Par cercles concentriques, tapie dans la nuit, sous la pluie, Diane, la chasseresse en parka, approche sa proie. S’immisce dans sa vie. Fait la connaissance de Michel, son compagnon, et d’Elodie, sa fille adolescente. Contrairement à l’héroïne du roman, elle a un revolver sur elle, acquis auprès de Vincent, un jeune dealer de la région avec lequel elle a sympathisé.

Un bloc d’opacité

Par petites touches, jouant sur les ambiguïtés (la grimace de Diane quand elle entend le mot «touchette», terrible euphémisme pour collision mortelle), exprimant beaucoup avec trois fois rien (un bruit de fermeture-éclair indique que l’arme est provisoirement rangée), laissant des points de suspension où il faut, Frédéric Mermoud instille le malaise. Comme la fameuse Mercedes moka est à vendre, Diane l’achète. Elle prend le volant comme on prend son destin en main. Elle se laisse maquiller par Marlène – ces mains douces qui ont tué son enfant sur son visage… Elle l’accompagne dans une randonnée en montagne, faisant halte au bord d’un précipice qui ouvre les vertigineuses perspectives de la vengeance et de la damnation.

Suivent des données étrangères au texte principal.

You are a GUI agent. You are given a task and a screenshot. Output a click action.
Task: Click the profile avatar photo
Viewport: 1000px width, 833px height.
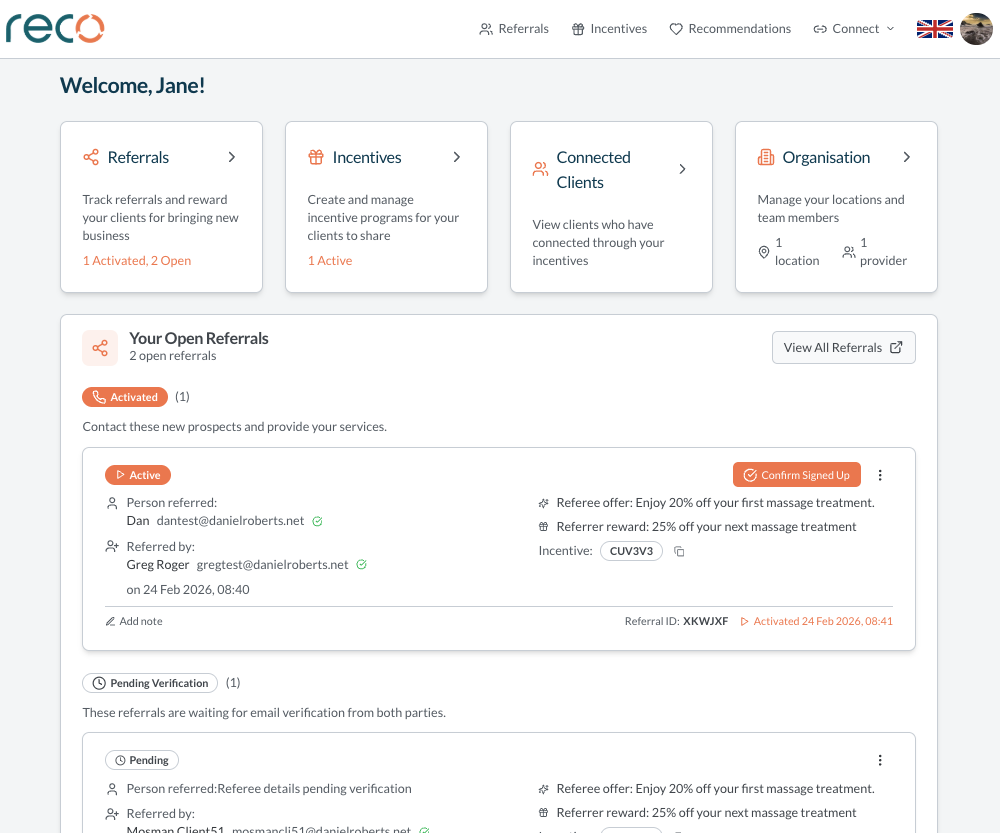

Issues de deux traditions du cinéma français (Truffaut et Desplechin pour faire court), Nathalie Baye et Emmanuelle Devos, la blonde et la brune, sont réunies pour la première fois à l’écran. Magnifique duo. La première est aimable, communicative, mais laisse entrevoir quelque chose de glacé sous son allure froufroutante. La seconde, «habitée, lunaire, cyclothymique», dixit Mermoud, est un bloc d’opacité et de douleur.

La réalité est toujours plus complexe qu’il n’y paraît. La vérité aussi. Au lieu de se résoudre dans une confrontation archétypique, à la Pale Rider, le film de vengeance prend la tangente. En se frottant au réel, le désir abstrait de châtiment s’érode. Au contact de Marlène, Diane apprend à faire son deuil. Elle stigmatise la Mercedes moka, mais parvient à une forme de réconciliation. Avec elle-même, avec les autres. Les morts et les vivants. Au dernier plan, elle a une larme et une lumière au coin de l’œil.